Wednesday, February 1, 2012

Sweeps start on Ground Hog Day: If your News Director sees a shadow, it's that of an executioner

Ah, the day before sweeps. There's an equation that applies to this particular time.

The amount of stress during any sweeps period is directly proportional to the salary of any member of a news staff.

In other words, the more money you make, the bigger the target you are. Bad book came in? Guess who gets the blame? Not the lowly street reporters or assistant producers. It starts at the top down.

So if you see you News Directors and anchors start twitching today, you know why.

Problem with sweeps is that they are often not a true indication of what viewers are watching. The theory is that it sometimes takes a year and a half for true results to filter through. So that great news product you've been knocking out this February might not show up in the numbers till next November.

Several years ago I worked in a newsroom that was always in a neck and neck race for number one.
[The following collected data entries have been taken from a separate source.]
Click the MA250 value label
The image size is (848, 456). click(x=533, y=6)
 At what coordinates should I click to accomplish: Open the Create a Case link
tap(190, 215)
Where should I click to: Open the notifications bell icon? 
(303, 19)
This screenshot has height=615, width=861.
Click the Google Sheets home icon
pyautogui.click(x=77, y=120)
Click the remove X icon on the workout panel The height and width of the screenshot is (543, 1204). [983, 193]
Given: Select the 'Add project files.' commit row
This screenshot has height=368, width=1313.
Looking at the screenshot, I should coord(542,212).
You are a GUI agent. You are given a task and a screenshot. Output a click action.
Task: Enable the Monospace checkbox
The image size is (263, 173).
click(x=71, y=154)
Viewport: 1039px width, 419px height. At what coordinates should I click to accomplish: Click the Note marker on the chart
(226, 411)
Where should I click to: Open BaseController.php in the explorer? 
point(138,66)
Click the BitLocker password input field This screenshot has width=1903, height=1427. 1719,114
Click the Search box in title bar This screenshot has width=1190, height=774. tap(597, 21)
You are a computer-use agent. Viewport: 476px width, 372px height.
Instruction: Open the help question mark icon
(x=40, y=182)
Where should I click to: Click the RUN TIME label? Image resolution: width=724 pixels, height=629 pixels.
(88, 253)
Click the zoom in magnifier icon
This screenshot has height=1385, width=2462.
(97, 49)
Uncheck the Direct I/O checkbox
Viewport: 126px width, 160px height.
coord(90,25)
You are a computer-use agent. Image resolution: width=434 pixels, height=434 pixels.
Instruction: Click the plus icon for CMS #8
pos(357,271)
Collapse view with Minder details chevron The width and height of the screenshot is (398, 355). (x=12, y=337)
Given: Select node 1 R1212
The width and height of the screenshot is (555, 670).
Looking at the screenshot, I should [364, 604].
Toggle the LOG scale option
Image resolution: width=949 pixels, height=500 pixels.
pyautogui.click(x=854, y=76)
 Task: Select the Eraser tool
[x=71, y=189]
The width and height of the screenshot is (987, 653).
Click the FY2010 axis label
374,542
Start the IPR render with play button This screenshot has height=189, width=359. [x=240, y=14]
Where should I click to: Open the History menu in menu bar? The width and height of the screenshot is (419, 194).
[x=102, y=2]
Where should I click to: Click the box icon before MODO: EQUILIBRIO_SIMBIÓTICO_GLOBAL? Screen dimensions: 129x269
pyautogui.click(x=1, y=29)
We avoided the scanner and had the white collar viewers; the other station went after viewers whose lips move when they read.

Anyway, News Director moves on right before sweeps, new ND that everyone hates moves in. Ratings come in, we're number one. New guy thinks his changes are the reason. (Yeah, making people miserable makes them put out a great product.) It was simply the aftereffects of what we'd done months earlier.

So sometimes anchors and News Directors can unfairly take the blame for a bad book. A new guy can come in and have to deal with the results of the previous regime, which might not have been very good.

While we live and die by the ratings, you have to put them in perspective. Many times you don't need ratings to validate the quality of your work.